Acte 5 : tout, en même temps !
Finalement, cette société de l’image concentrera diverses fonctionnalités dans un seul écran. Et c’est bien cette concentration qui est la source de tous les appétits marketing. Il est clair que l’écran, fixe ou mobile, nous offrira très vite la télévision (en direct ou en différé, à la carte), des catalogues de films (plus ou moins récents), des jeux (individuels ou collectifs), des services (plus ou moins personnalisés) et surtout l’accès total à la consommation à distance. Pas uniquement à la téléphonie, mais à tous les biens de consommation courante qui seront présentés et commandés par la magie d’un simple bouton sur la télécommande.
L’écran sera donc partagé…et la lutte sera chaude pour en occuper un morceau ! Y compris pour les télévisions. C’est ce qu’on bien compris les nouveaux acteurs de l’image, cablo-distributeurs comme opérateurs téléphoniques, qui ne vont sans doute pas perdre du temps – et de l’argent – à produire des contenus. Ils se concentreront sur l’agrégation de contenus existants et sur la gestion du partage de l’écran. Un formidable enjeu économique.
D’accord, mais tout cela pour quoi au juste ?
A première vue, le tableau ainsi dressé peu sembler désolant : une connexion permanente, des écrans mobiles et une incitation constante à utiliser – et payer – des services dont le besoin réel n’est pas évident.
De même, lorsque l’on rassemble les chapitres de ce bref panorama (avec moi !, quand je veux !, rien que pour moi !, ou je veux ! tout en même temps !…), ne se retrouve-t-on pas devant le portrait robot de l’enfant gâté, égocentrique et insupportable ?

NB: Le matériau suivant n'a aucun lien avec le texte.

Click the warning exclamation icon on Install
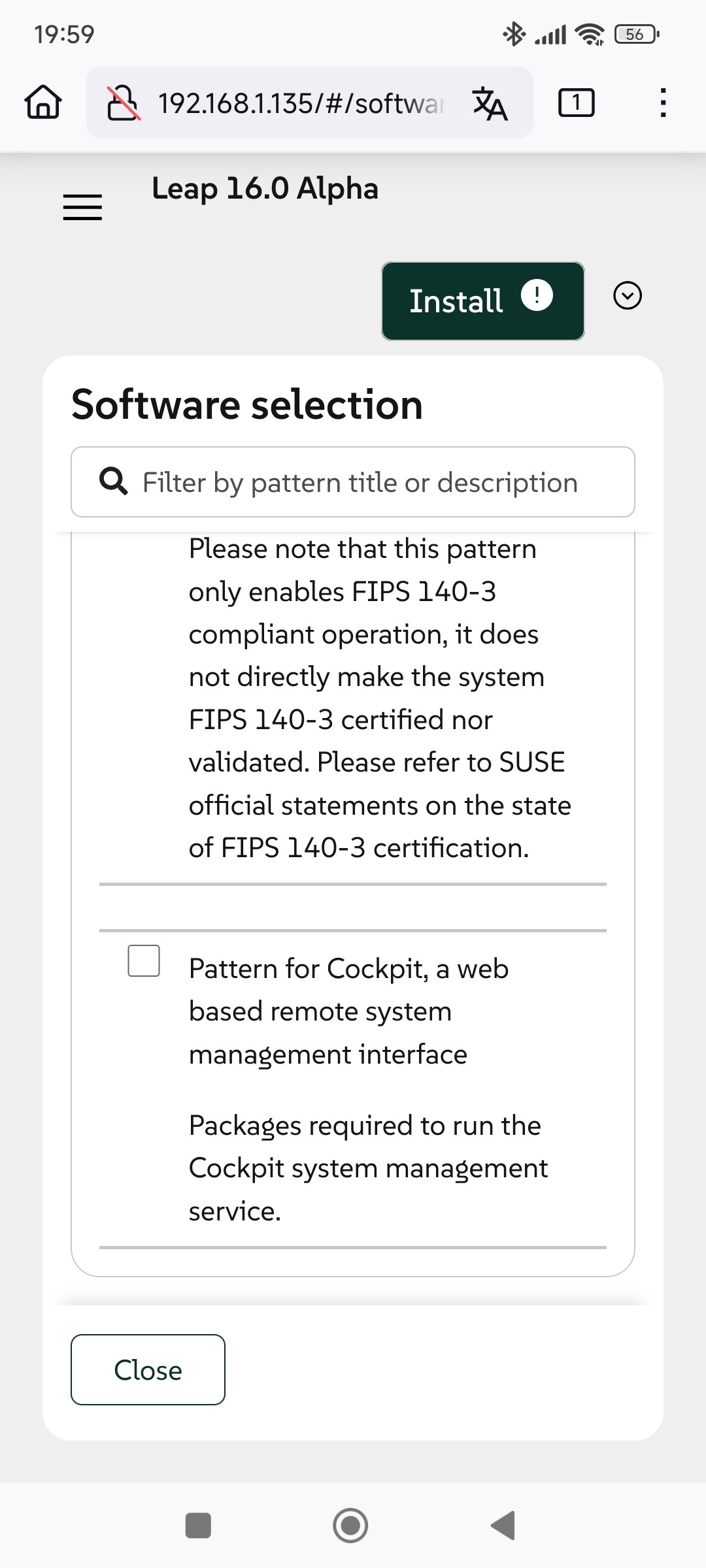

Est-ce bien le sens de cet immense changement sociologique en route ?
Non bien sûr, il y a autre une face à cette aventure contemporaine. Celle des nouvelles communautés, d’idées, de valeurs ou d’intérêts.

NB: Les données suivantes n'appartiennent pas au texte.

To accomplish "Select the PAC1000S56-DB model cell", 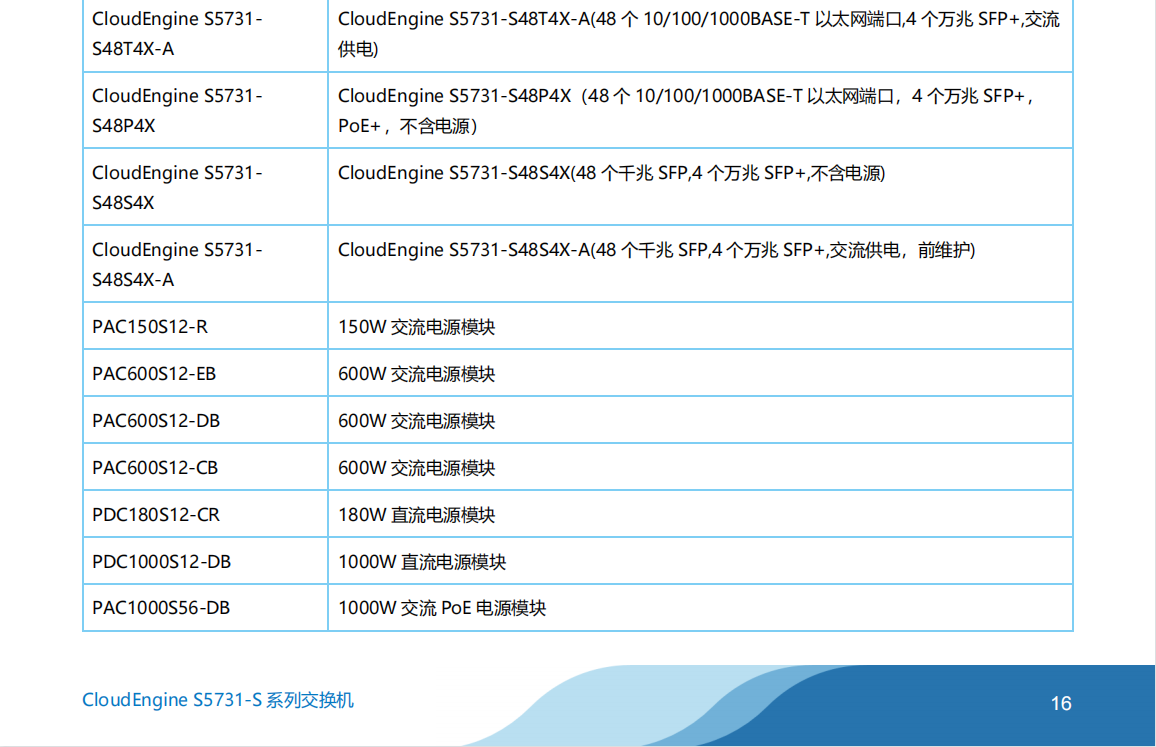I will coord(161,608).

La mobilité audiovisuelle et la connexion peuvent aussi être de formidables instruments d’intégration, de rapprochement entre des groupes sociaux que beaucoup de chose divisent aujourd’hui, à commencer par l’accès aux savoirs.

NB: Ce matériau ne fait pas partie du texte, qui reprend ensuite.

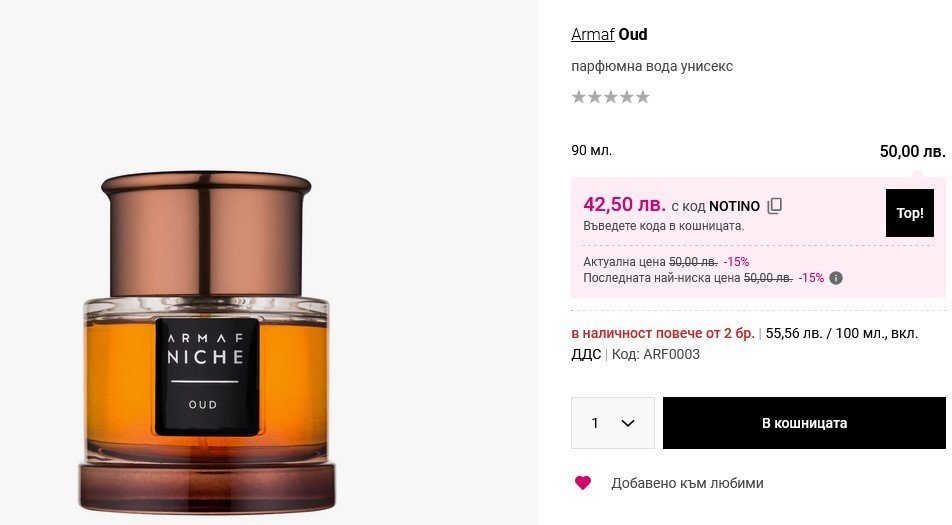The height and width of the screenshot is (525, 952).
Task: Click the info icon beside lowest price
Action: pyautogui.click(x=836, y=278)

Le sentiment d’appartenance à un groupe, à une région, à un espace culturel, doit aussi s’exprimer sur ces nouveaux supports. Car le risque est grand de laisser ces nouveaux champs à des intentions purement consuméristes. C’est pourquoi il faut investir sans attendre ces nouveaux territoires avec des contenus, de l’information, du transfert et de l’échange de compétences, du débat, de la convivialité. Certes, le service public n’a absolument pas le monopole de ces contenus. Mais il les produit déjà aujourd’hui et sait comment les distribuer sur ces nouveaux écrans. Et le service public a un mandat, une concession, il doit rendre des comptes au public à ce sujet. Il faut qu’il puisse le faire demain sur tous les écrans. Cela relève, je le crois vraiment, d’un intérêt commun.